SET EXERCISE: Below, set down the items word for word, everything from the line containing "Open the All Store Code dropdown" down to the last line of the items, both ends included. Leave the pictures out of your answer.

INPUT FOR THIS TASK:
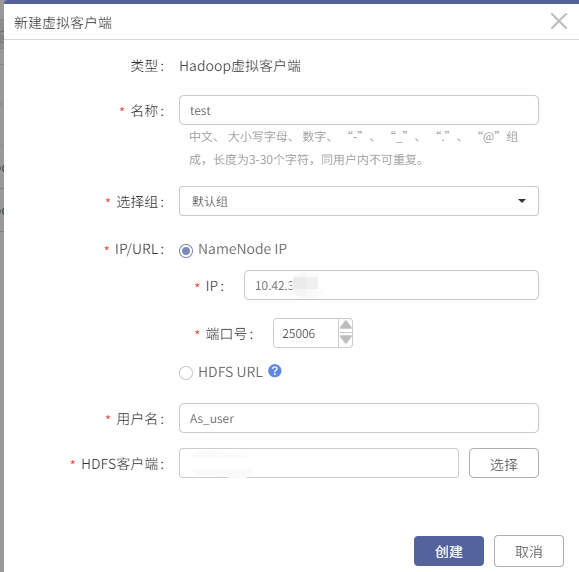The width and height of the screenshot is (579, 572).
Task: Increase port number with up arrow
Action: click(346, 325)
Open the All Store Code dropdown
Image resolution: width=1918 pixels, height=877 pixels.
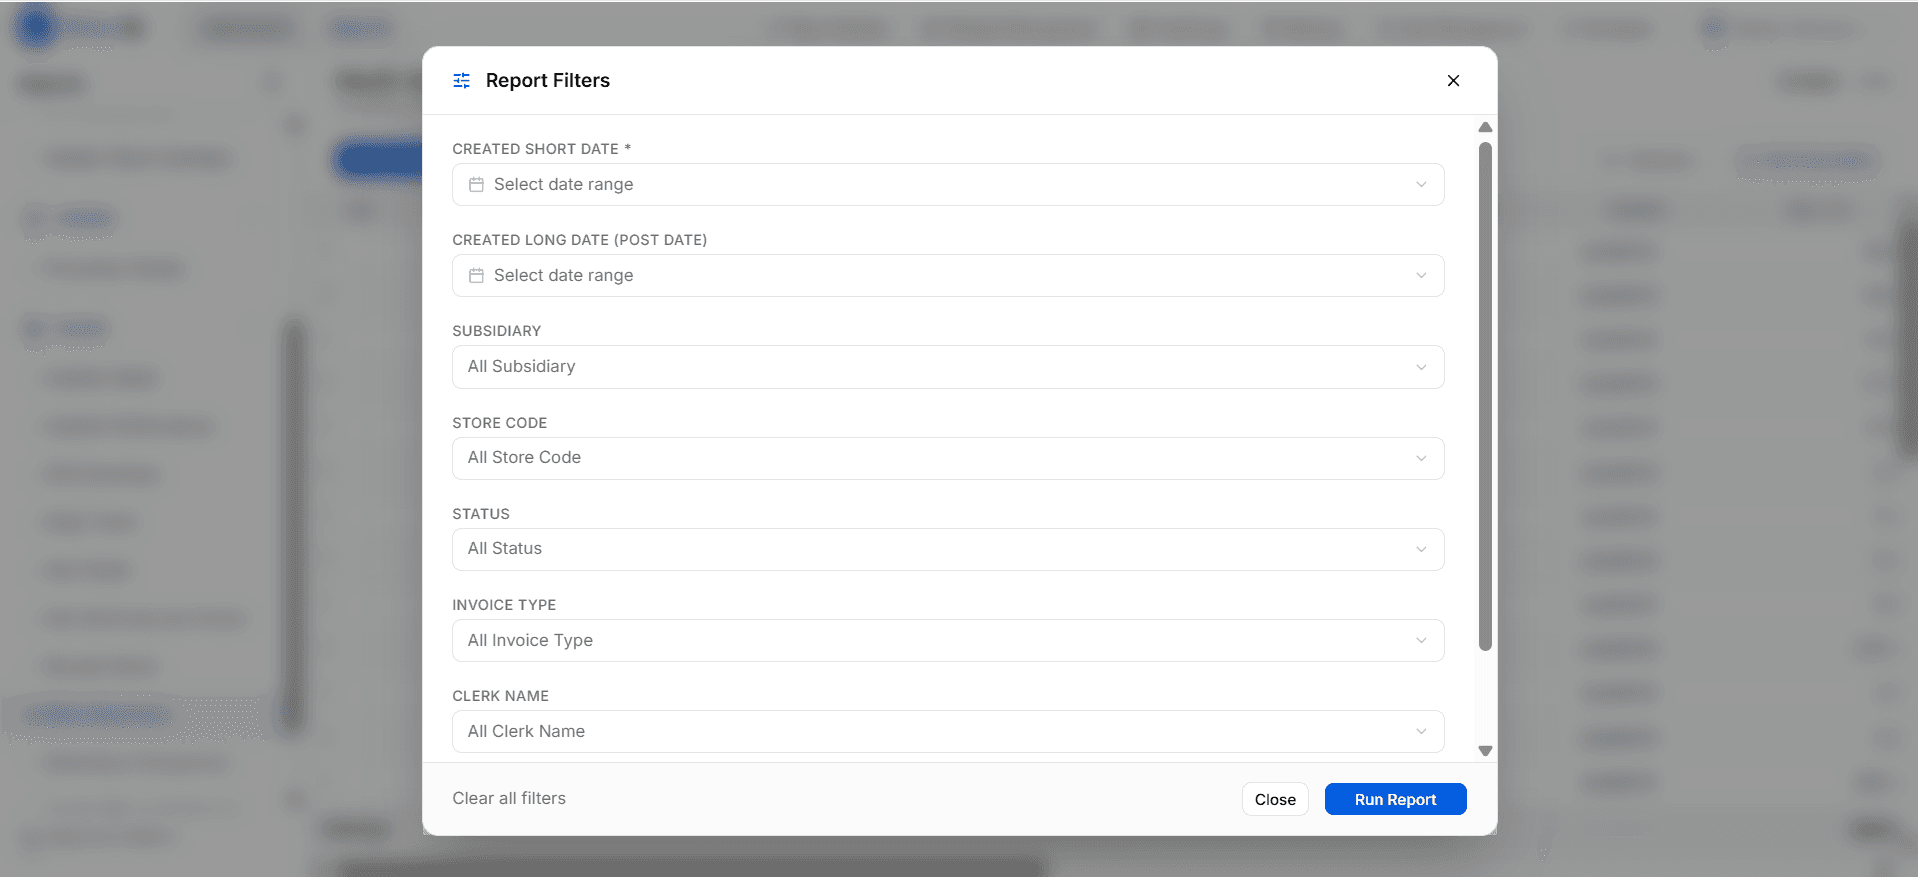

OUTPUT BELOW:
Open the All Store Code dropdown
Image resolution: width=1918 pixels, height=877 pixels.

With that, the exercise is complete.